Mr. Eisinger originated the idea for the Bethesda Air Rights Building over the B&O railroad tracks on Wisconsin Avenue in Bethesda. The building was put up, and the development continues under the direction of Mr. Eisinger's son and namesake.

A native of Washington, Mr. Eisinger graduated from the old Central High School and earned a law degree at the old National Law School. He practiced law in the real estate department of a Washington bank, and then in 1926, took over the Eisinger Mill and Lumber Co., which had been founded in Bethesda by his father.

In the same year, he founded the Chevy Chase Federal Savings and loan Association, which merged with Perpetual Savings and Loan in the 1950s. Mr. Eisinger ran the lumber company and the savings and loan association until his retirement in 1954.

He was a member of the Explorers Club, and he and his wife, Marie Hall Eisinger, traveled widely. They were among the first tourists to visit Antarctica by cruise ship.

Mr. Eisinger also had been a founding member of the Potomac Yacht Club.
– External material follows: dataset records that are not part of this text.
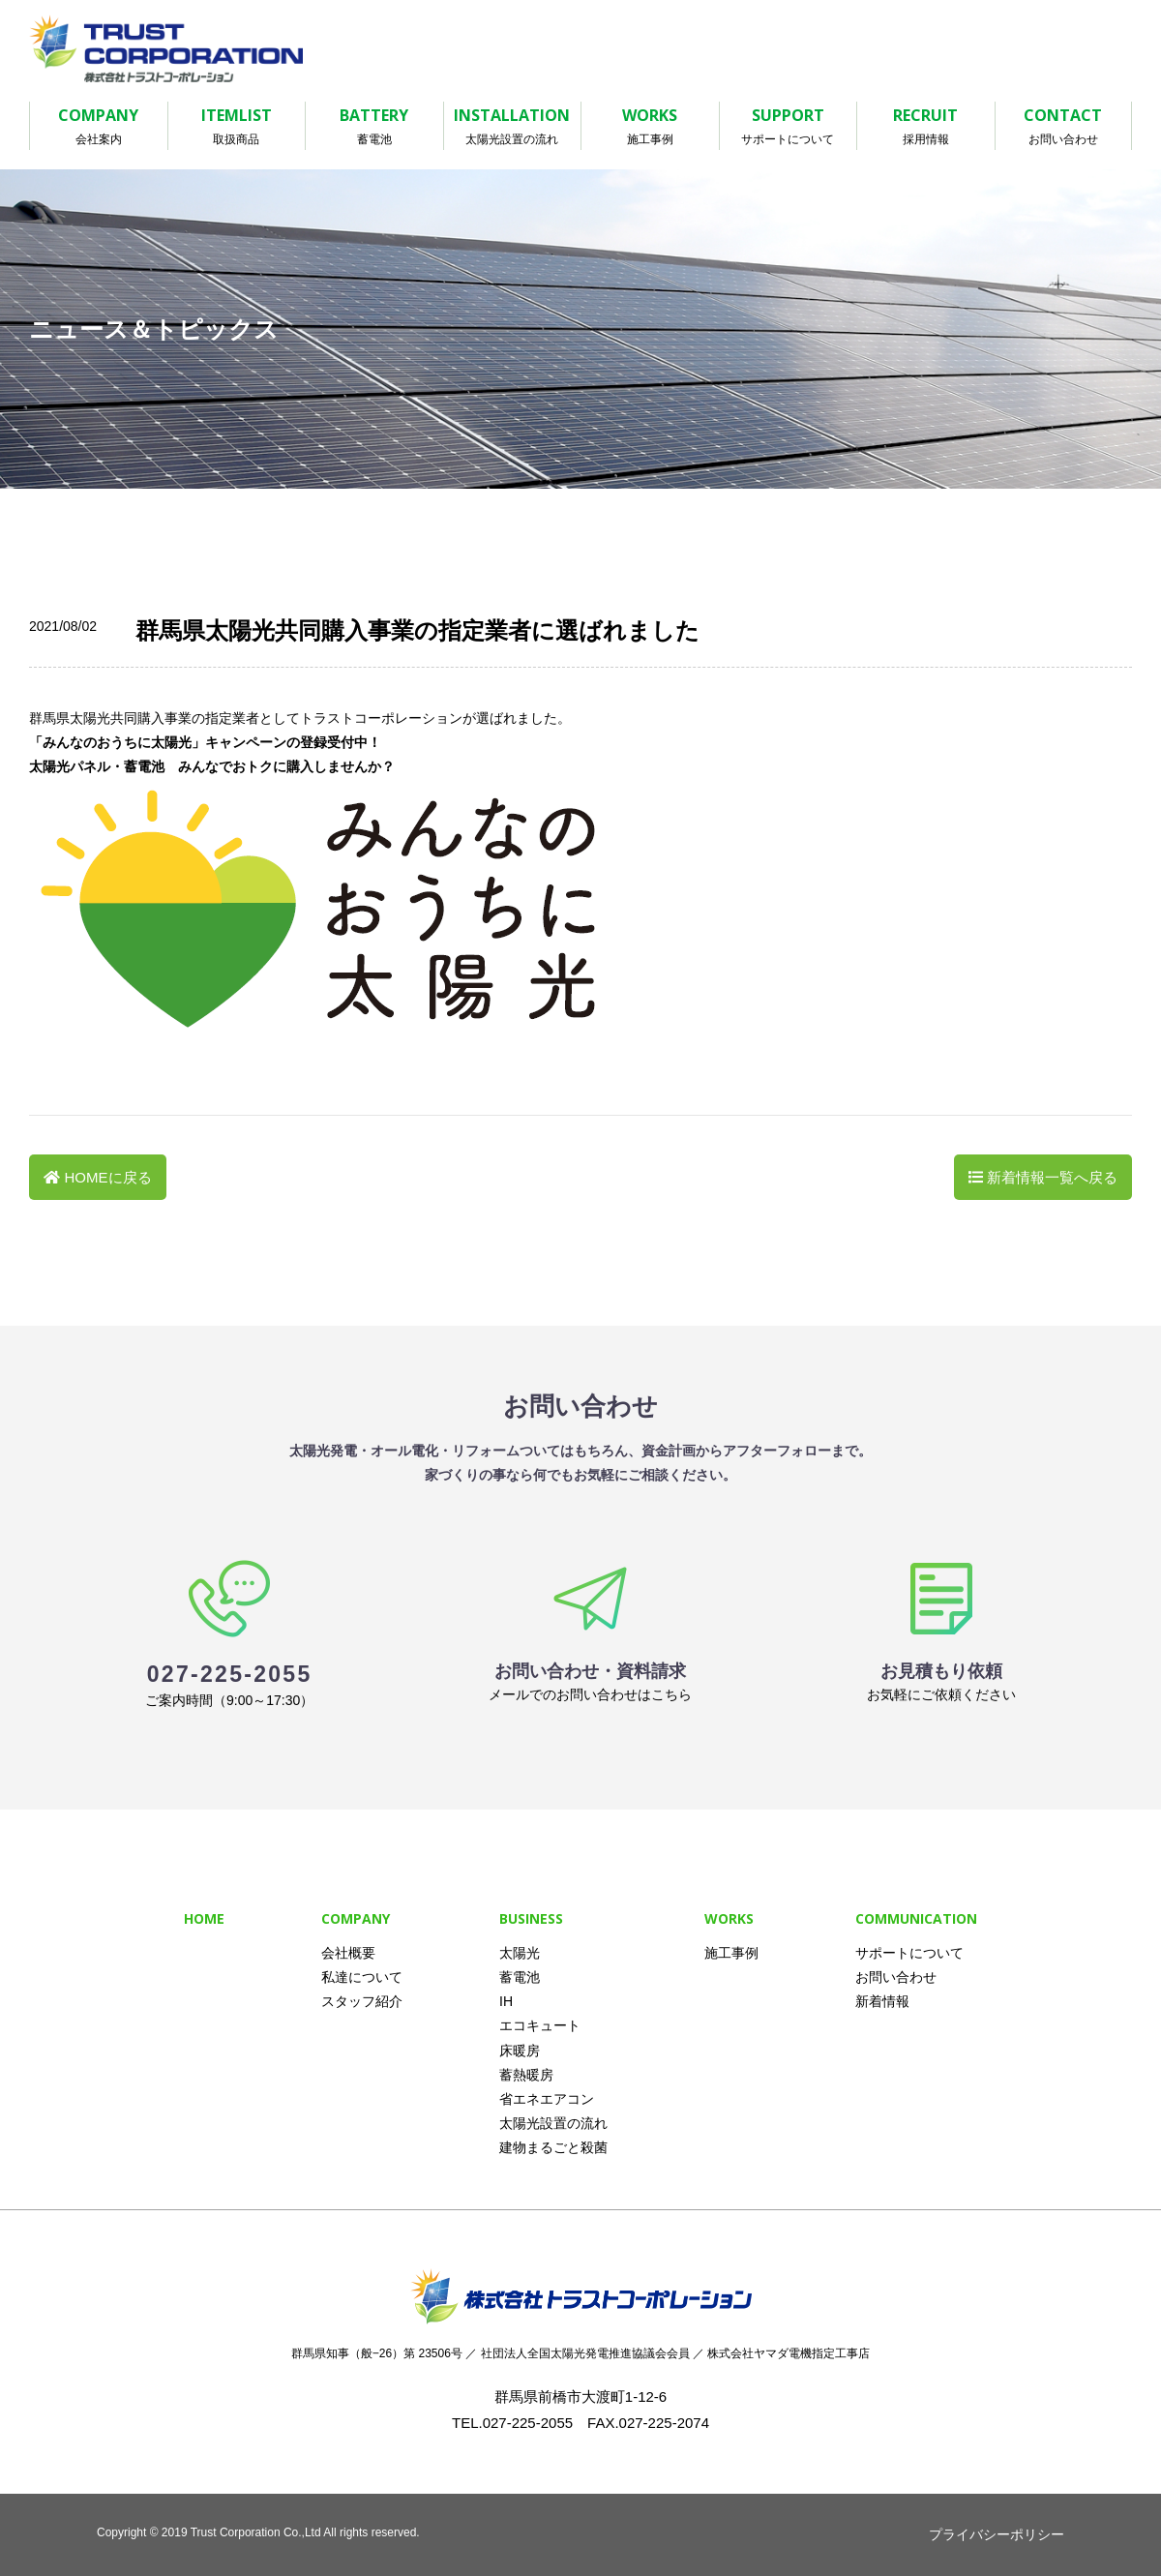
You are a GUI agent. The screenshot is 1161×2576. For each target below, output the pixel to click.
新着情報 (882, 2001)
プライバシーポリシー (996, 2534)
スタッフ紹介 (361, 2001)
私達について (361, 1977)
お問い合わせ (896, 1977)
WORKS (650, 127)
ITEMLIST (237, 127)
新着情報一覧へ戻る (1052, 1177)
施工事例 (731, 1953)
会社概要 (348, 1953)
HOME (204, 1918)
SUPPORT (788, 127)
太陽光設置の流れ (553, 2123)
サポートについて (909, 1953)
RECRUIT (926, 127)
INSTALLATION (513, 127)
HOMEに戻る (108, 1177)
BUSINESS (531, 1918)
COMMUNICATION (916, 1918)
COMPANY (99, 127)
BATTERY (374, 127)
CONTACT (1063, 127)
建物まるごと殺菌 (553, 2147)
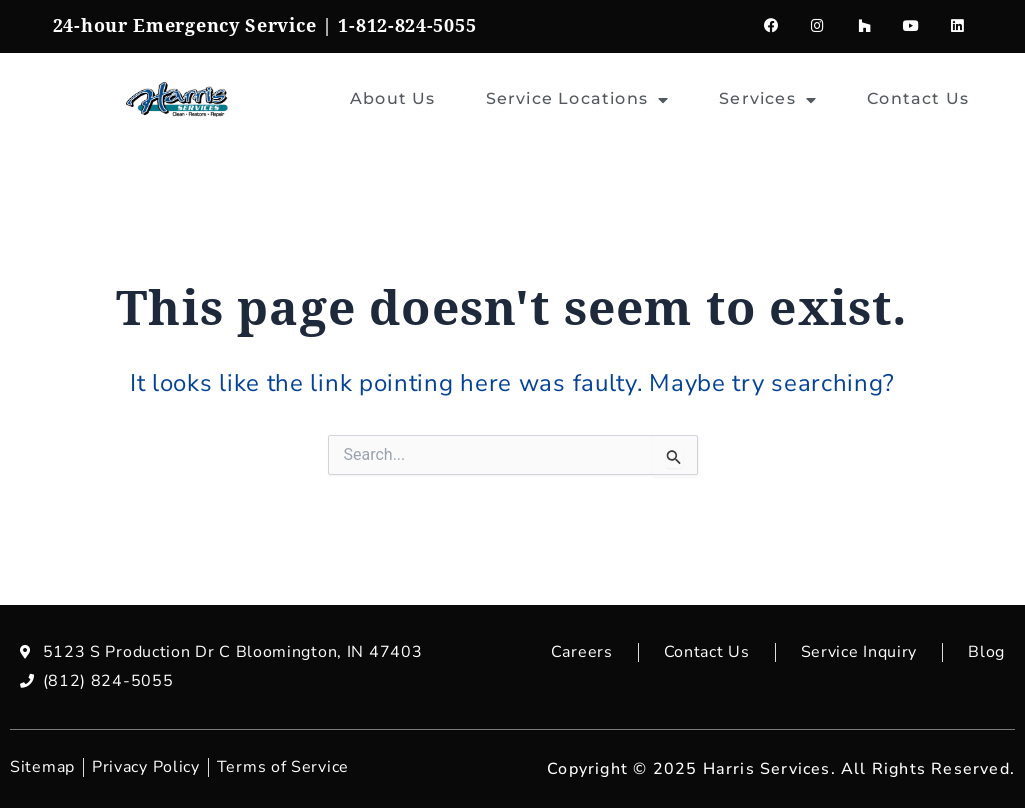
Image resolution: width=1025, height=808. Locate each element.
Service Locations (578, 100)
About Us (393, 98)
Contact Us (918, 98)
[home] (177, 99)
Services (768, 100)
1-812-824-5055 (407, 26)
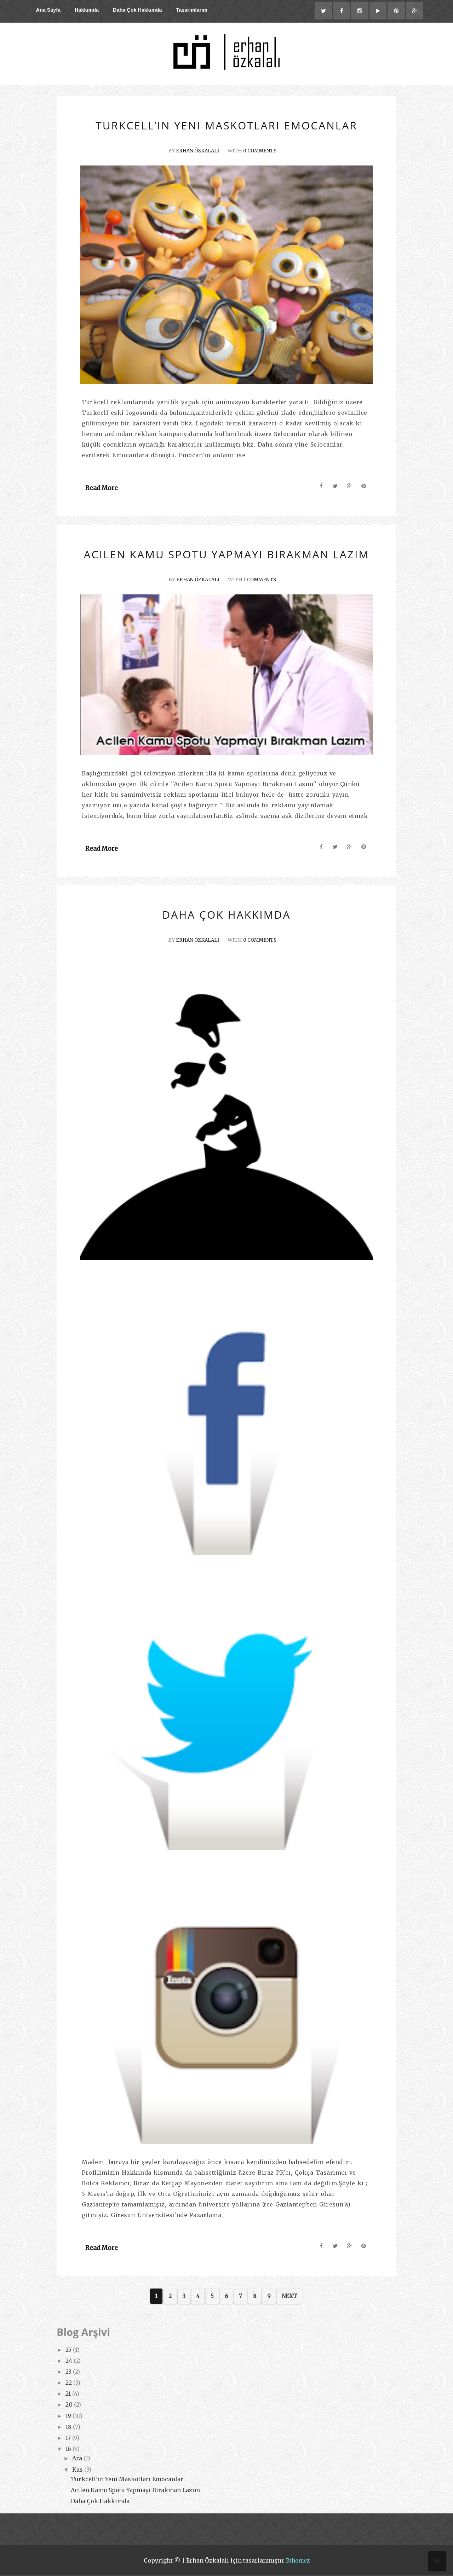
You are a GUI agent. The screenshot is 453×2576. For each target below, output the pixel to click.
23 (69, 2371)
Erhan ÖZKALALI (196, 151)
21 (68, 2393)
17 (68, 2437)
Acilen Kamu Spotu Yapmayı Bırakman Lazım (135, 2490)
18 (69, 2426)
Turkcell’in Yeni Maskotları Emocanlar (127, 2479)
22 (69, 2382)
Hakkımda (87, 10)
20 (69, 2404)
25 (69, 2349)
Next (289, 2296)
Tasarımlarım (191, 10)
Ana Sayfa (48, 10)
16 (69, 2448)
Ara (78, 2458)
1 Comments (261, 580)
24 (69, 2360)
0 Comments (261, 151)
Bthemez (297, 2560)
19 (69, 2415)
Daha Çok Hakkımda (137, 10)
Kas (78, 2469)
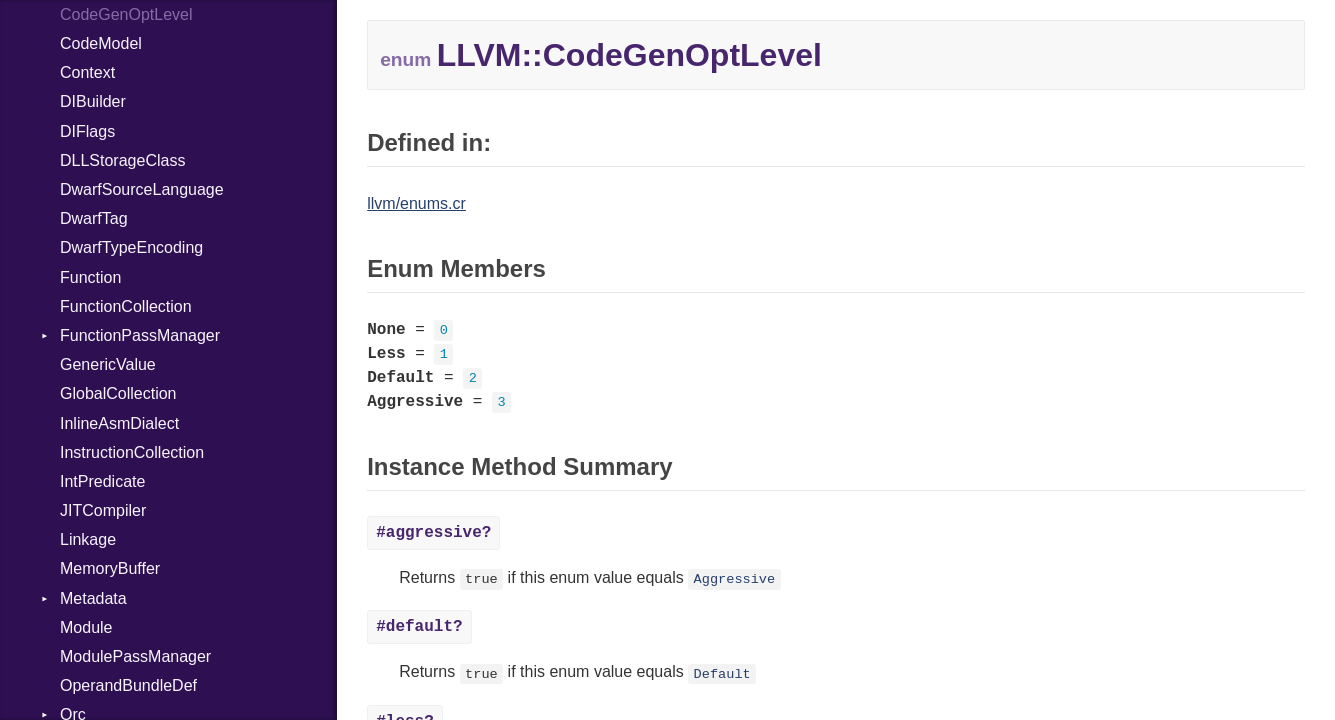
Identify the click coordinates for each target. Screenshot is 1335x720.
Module (86, 627)
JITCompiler (103, 510)
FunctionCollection (126, 306)
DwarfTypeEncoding (131, 247)
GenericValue (108, 364)
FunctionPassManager (140, 335)
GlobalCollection (118, 393)
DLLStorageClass (122, 160)
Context (87, 72)
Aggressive (735, 579)
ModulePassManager (135, 656)
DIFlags (87, 131)
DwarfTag (94, 218)
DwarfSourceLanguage (142, 189)
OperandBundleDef (128, 685)
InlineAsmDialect (119, 423)
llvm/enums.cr (416, 203)
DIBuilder (93, 101)
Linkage (88, 539)
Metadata (93, 598)
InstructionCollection (132, 452)
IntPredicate (102, 481)
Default (722, 673)
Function (90, 277)
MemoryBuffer (110, 568)
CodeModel (101, 43)
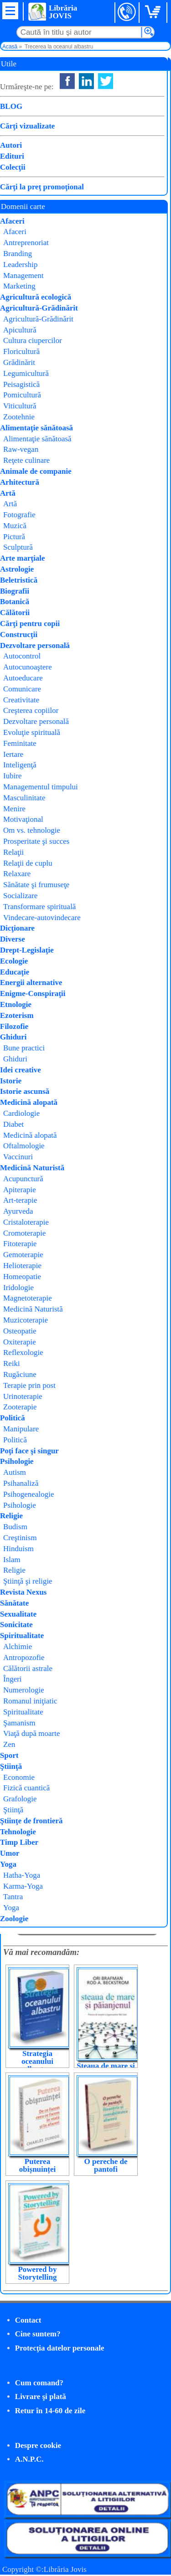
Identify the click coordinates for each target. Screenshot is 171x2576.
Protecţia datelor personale (59, 2348)
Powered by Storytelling (37, 2273)
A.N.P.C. (29, 2459)
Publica (106, 175)
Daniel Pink (80, 1714)
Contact (28, 2320)
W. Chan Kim (119, 152)
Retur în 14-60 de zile (50, 2410)
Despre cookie (38, 2445)
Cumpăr (35, 186)
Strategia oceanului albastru (37, 2061)
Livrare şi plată (40, 2396)
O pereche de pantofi (105, 2165)
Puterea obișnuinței (37, 2165)
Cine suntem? (38, 2334)
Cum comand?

He rowed single, double and eight oared sculls and had represented the club in competition.

In addition to his wife, of the home in Washington, survivors include three sons, Roger Williams Jr., of Potomac, Donald Lee, of Frederick, Md., and Richard Hall, of Annapolis; two daughters, Elizabeth de Guevara, of Caracas, Venezuela, and Margaret E. Logan, of Seattle; three brothers, John O., of Palm Beach, Fla., Constantine C., of Bethesda, and Walter G. Jr., of Washington; a sister, Octavia E. Webb, of Chevy Chase; 18 grandchildren, and one great-grandchild.